[Activity]: What are the lines, word for word, from the line with "Task: Click the question number 3 label" up to and including the line with "Task: Select the" in the records below? Omit the pictures.

[Provided entries]:
[Start of section]

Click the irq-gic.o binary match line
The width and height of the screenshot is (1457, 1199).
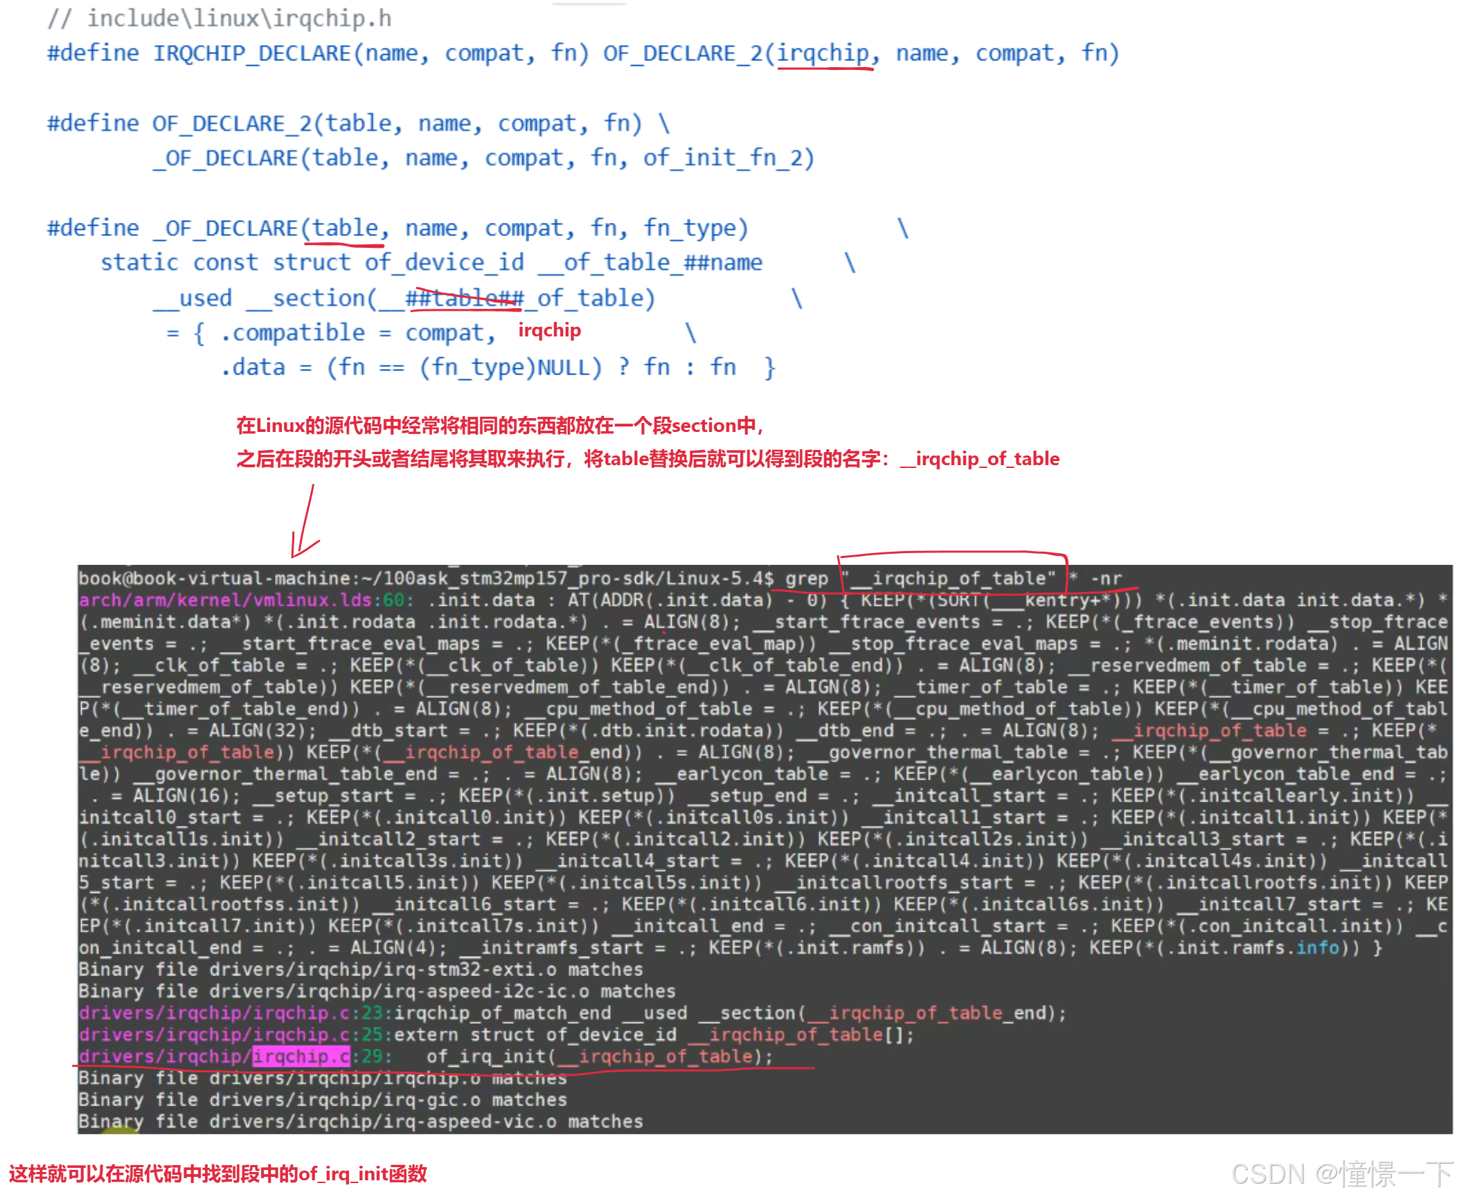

[End of section]
[Start of section]

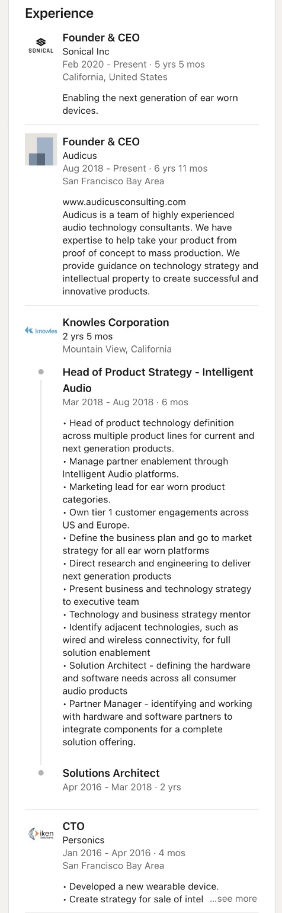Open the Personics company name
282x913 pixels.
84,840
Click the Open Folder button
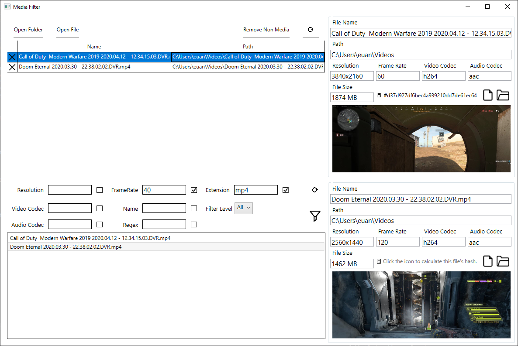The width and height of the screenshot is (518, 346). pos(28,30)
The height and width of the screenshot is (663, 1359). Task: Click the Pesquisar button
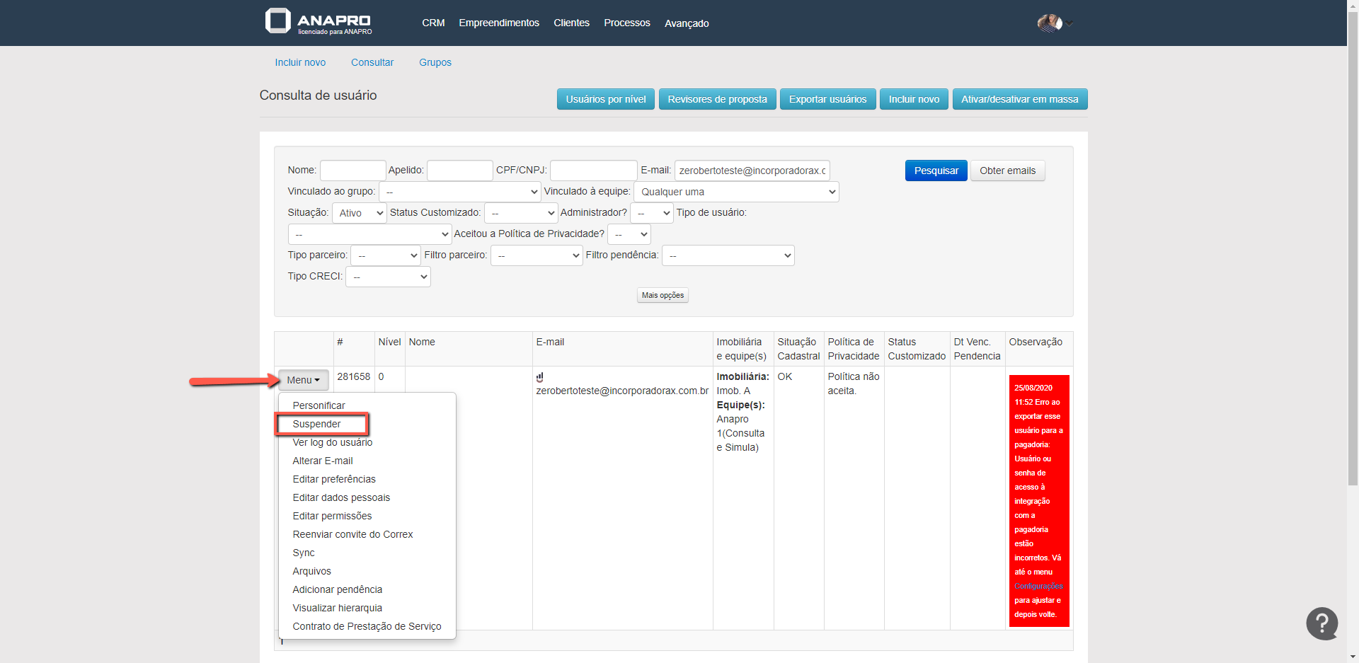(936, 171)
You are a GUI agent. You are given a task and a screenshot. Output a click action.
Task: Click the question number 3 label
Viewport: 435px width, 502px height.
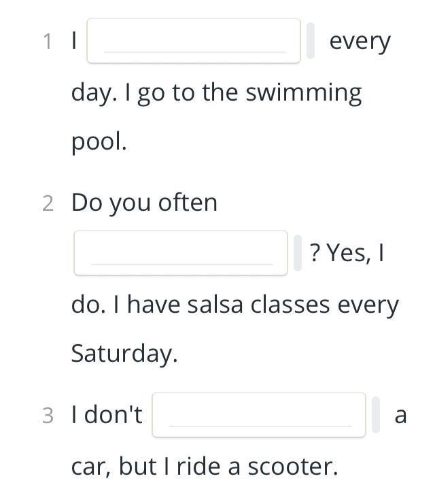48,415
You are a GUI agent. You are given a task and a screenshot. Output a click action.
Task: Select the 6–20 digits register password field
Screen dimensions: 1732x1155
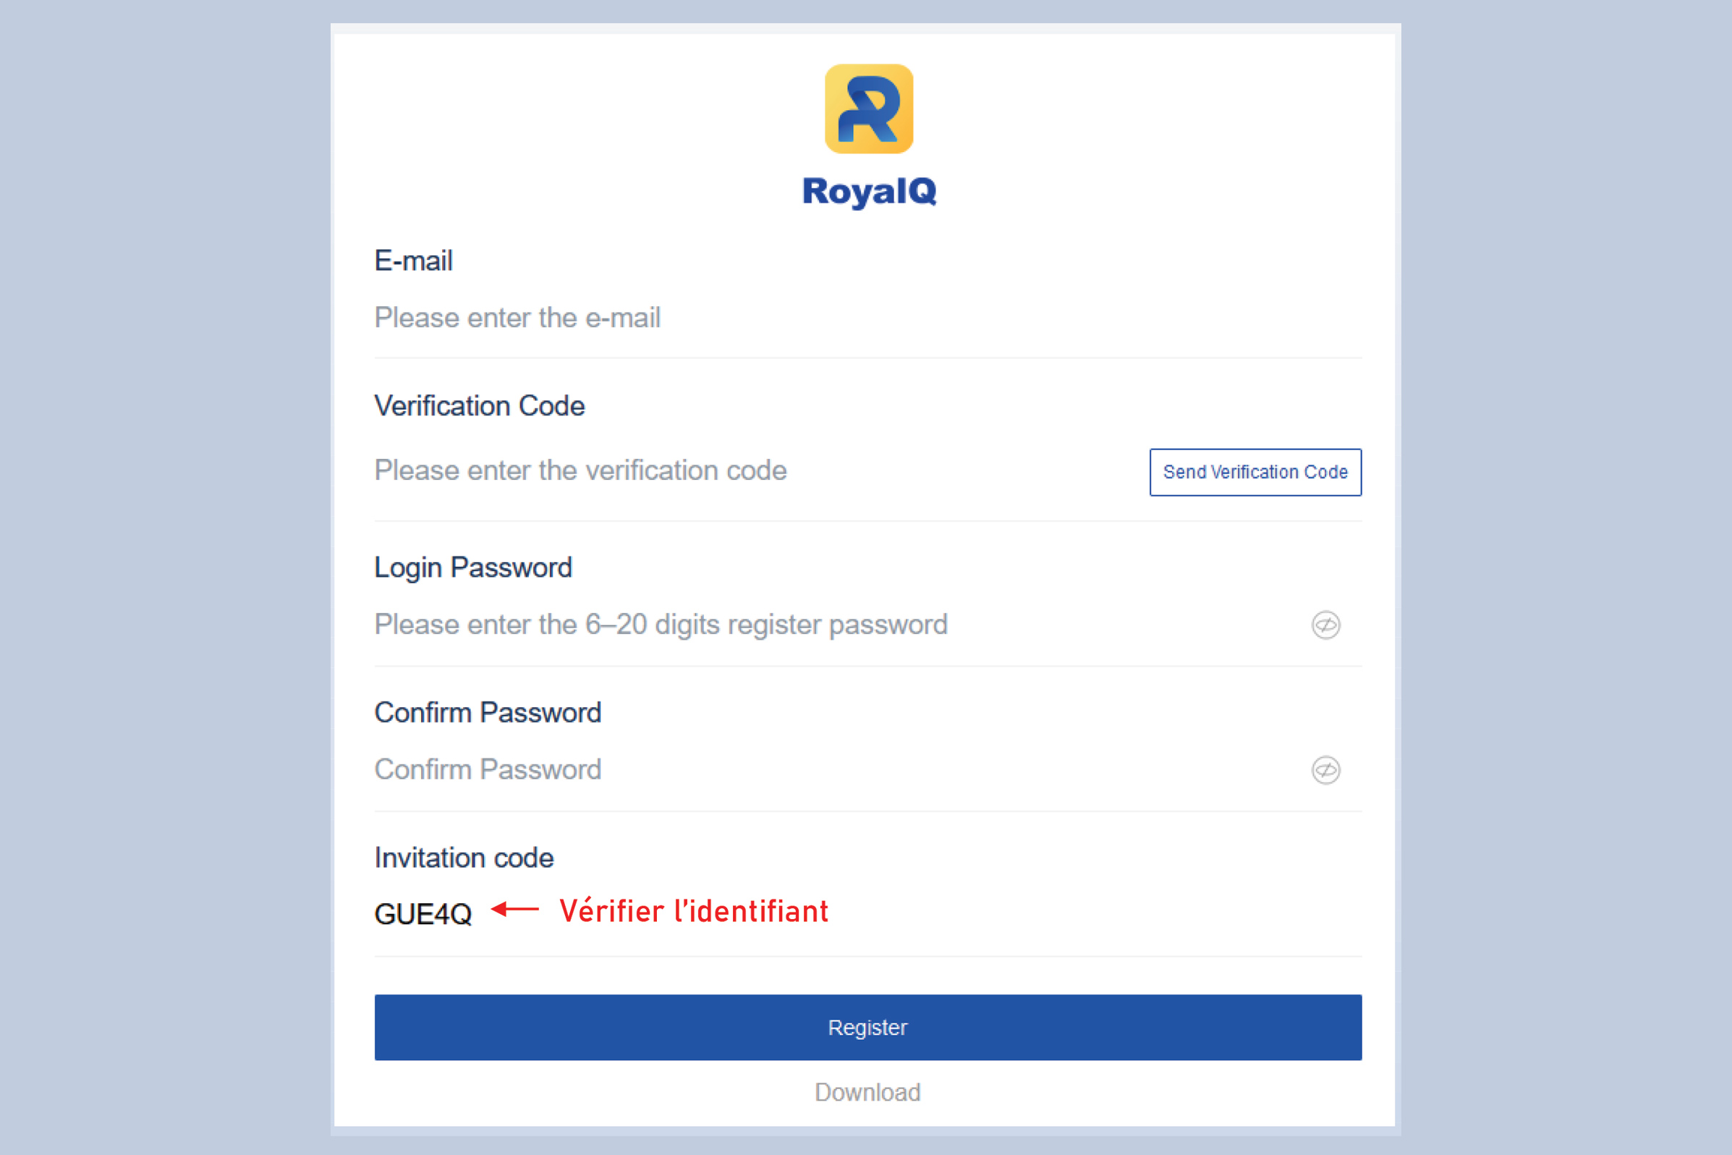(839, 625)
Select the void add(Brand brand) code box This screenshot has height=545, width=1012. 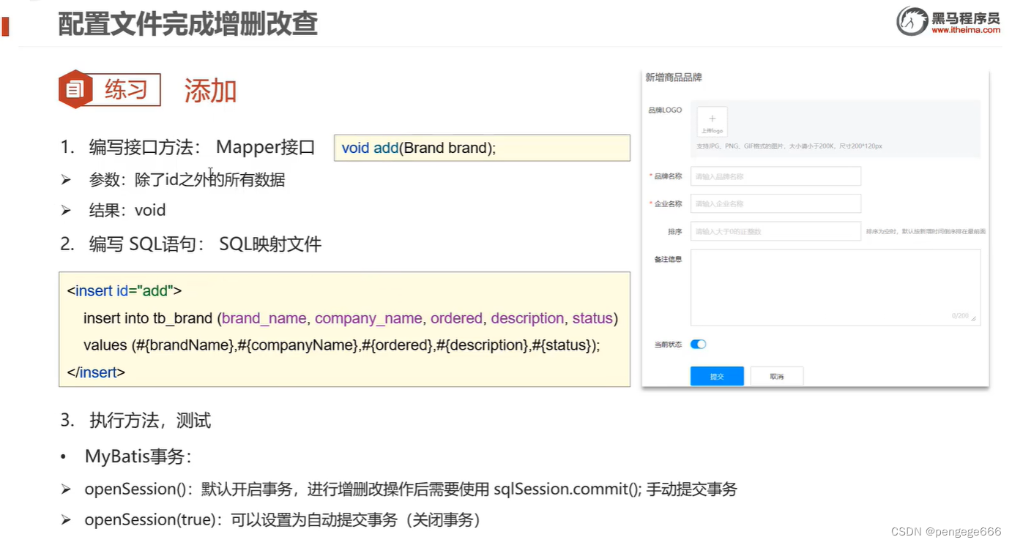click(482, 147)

[End of section]

[Expected answer]:
Task: Click the question number 3 label
Viewport: 435px width, 502px height.
48,415
You are a GUI agent. You are given a task and a screenshot. Output a click action.
Task: Select the 6–20 digits register password field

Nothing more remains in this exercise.